Set problem:
In the records below, reproduce without changes the lines from the one containing "You are a computer-use" through the one containing "Looking at the", both ends included. Omit the pictures.

Dataset records:
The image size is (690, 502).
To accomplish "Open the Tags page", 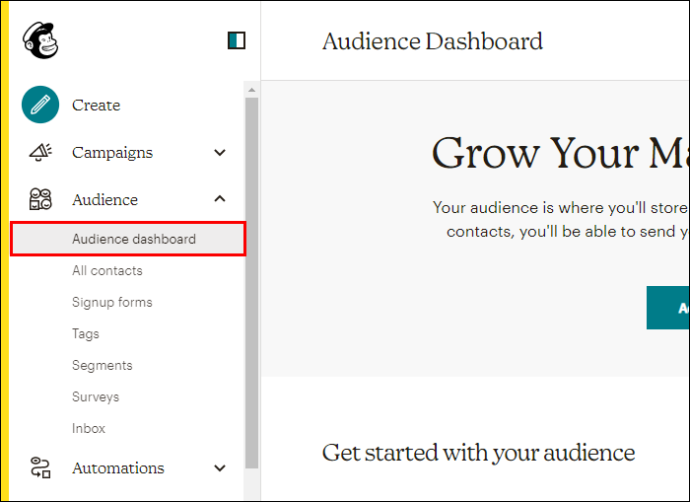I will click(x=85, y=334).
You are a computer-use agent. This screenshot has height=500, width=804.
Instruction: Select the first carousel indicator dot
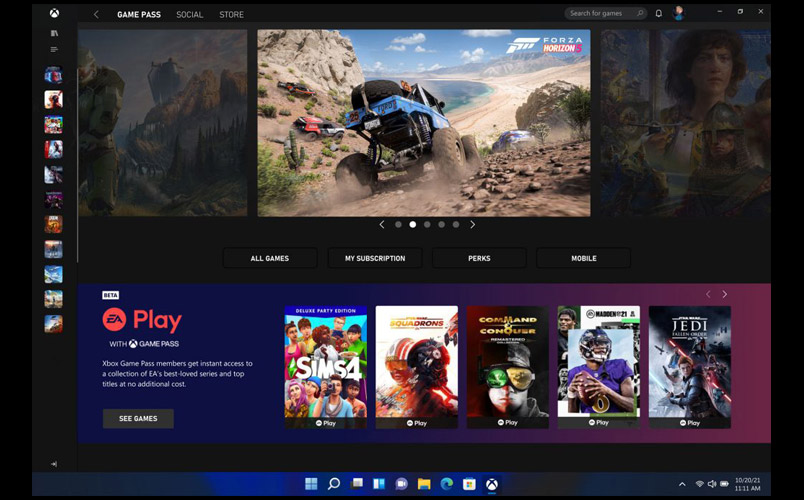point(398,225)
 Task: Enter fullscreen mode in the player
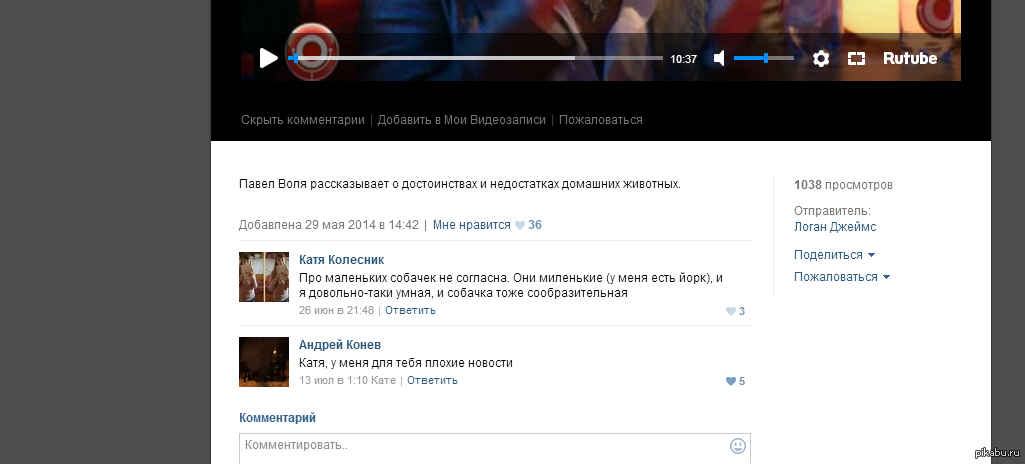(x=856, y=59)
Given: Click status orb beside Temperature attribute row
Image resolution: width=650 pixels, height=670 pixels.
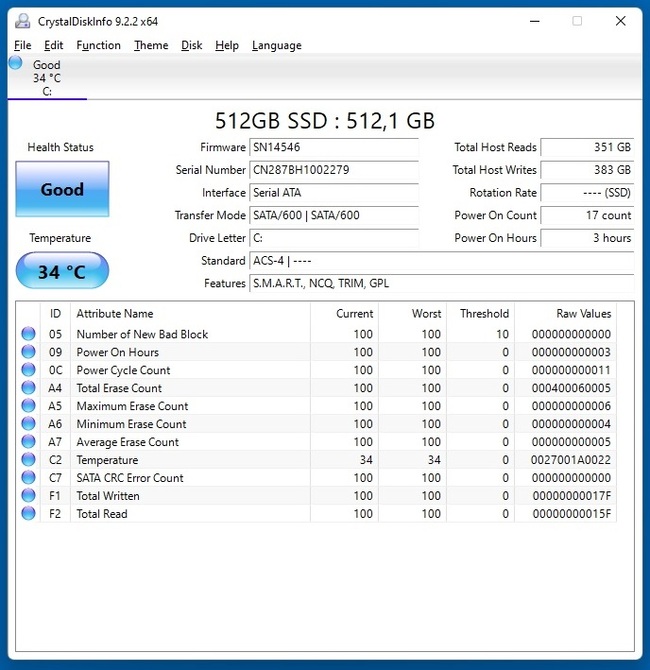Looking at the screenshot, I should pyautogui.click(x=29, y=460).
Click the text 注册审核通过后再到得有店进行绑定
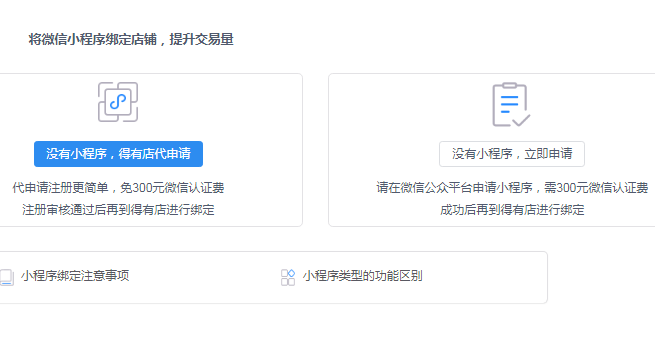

Problem solution:
You are a computer-use agent. This screenshot has height=500, width=804.
Instruction: Select the first carousel indicator dot
point(398,225)
 Task: Enter fullscreen mode in the player
(x=856, y=59)
Given: Click status orb beside Temperature attribute row
Image resolution: width=650 pixels, height=670 pixels.
Looking at the screenshot, I should pyautogui.click(x=29, y=460).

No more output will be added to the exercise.